Friday, June 5, 2009

Gerotranscendence offers reflection, acceptance for elders

I’m currently co-teaching GERO 581 Spirituality and Aging, which is offered totally online, with Connie Beran, a faculty member from Concordia University, in Austin Texas. We were discussing some of the theories of aging that address the way in which the experience of spirituality changes in the later years of life. One of the theories that greatly appealed to us was “gerotranscendence.”

The term gerotranscendence comes from the words “gero” (“old age” in Greek) and “transcendence” (“to climb over” in Latin). According to Lars Tornstam, a researcher in this area, gerotranscendence is a developmental stage that occurs when an individual who is living into very old age shifts their perspective “…from a materialistic and rational view of the world to a more cosmic and transcendent one, normally accompanied by an increase in life satisfaction.”

Research shows that gerotranscendent elders are less self-occupied and more altruistic. As they age, they often become more selective in their choices of social and other activities; they avoid social interactions they judge to be unnecessary. Gerotranscendent seniors report a decreased interest in material things, viewing too many possessions as burdensome.

They express a greater need for “alone time” for thought and meditation, referred to as positive solitude. Gerotranscendent elders remove their “masks” because they no longer feel the need to play their old roles; they can now be themselves. These individuals find themselves simply accepting the mysteries of life, acknowledging they can’t understand everything. When gerotranscendent older adults reflect back on their lives, they realize that the pieces of their life’s jigsaw puzzle really do form a wholeness.

Gerotranscendence brings with it changing perceptions of time. An elder may report that they experience feelings of being a child, a young person, an adult and an older adult all in one moment. This view of time allows them to re-evaluate old events to gain new perspectives, and provides opportunities to right old wrongs. Finally, gerotranscendent individuals view death as a natural part of the life process; they appear to fear death less than those who are younger.

Senior living community administrators and health care providers are starting to examine how gerotranscendence can be recognized and supported within a variety of living and health care settings. It is important that staff and care providers view the hallmarks of gerotranscendence as a normal part of aging, and not indicative of a pathological process. Research is just beginning to identify the ways in which gerotranscendence as a developmental process can be better understood and supported within these and other settings.

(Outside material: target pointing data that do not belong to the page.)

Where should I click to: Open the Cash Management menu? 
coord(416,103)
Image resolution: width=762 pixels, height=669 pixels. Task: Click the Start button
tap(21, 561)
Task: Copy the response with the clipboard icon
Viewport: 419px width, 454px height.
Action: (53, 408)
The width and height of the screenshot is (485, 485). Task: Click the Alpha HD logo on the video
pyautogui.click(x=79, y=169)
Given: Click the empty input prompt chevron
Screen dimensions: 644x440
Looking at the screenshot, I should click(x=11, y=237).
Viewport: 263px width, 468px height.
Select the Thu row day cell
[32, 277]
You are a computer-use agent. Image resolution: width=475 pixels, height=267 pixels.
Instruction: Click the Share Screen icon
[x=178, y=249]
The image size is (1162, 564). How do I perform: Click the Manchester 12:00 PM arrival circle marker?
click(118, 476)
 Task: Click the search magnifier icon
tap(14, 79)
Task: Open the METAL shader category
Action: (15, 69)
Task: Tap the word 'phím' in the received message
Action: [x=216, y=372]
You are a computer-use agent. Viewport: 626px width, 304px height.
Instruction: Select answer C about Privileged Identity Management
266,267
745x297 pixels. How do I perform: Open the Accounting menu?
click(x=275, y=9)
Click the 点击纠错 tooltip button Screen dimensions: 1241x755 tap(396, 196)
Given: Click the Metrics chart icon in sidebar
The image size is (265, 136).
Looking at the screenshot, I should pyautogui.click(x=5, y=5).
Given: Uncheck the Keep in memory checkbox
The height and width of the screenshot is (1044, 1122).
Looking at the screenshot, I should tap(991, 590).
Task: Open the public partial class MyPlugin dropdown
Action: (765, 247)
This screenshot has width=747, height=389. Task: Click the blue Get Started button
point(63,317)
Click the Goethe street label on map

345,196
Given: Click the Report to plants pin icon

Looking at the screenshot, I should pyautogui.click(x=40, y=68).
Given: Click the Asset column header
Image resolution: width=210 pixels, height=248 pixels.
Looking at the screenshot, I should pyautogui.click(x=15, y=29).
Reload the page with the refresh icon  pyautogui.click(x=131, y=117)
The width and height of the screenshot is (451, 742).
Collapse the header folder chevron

For more information on gerotranscedence, check out the following links:

Constance McCloy, PT, EdD
Associate Professor


Kaye - SandwichINK said...

Hi, I came to visit from the Boomers & Seniors: News You Can Use Blog Carnival. I really enjoyed reading the article. Definitely good food for thought! :)

leanks said...

I'm glad to see that Tornstam's ideas are gaining acceptance in the academic community in the US. I discovered gerotranscendence last winter when I was reasearching theories of aging to help me better understand my 91 year old father. Tornstam's theory has helped me to accept my own aging as well. My husband, my sister and I blog about these ideas and others at Inside Aging Parent Care

Ladarat said...

I am a Thai Nurse in Chiang Mai, Thailand.
I did my Master degree Thesis in the tile: Gerotranscendence and death preparaton among the elderly in last 10 years.
Nowadays,Gerotranscendence Theory is not well known in Thai society.
I will take effort to give knowledge about Gerotranscendence Theory to Thai people.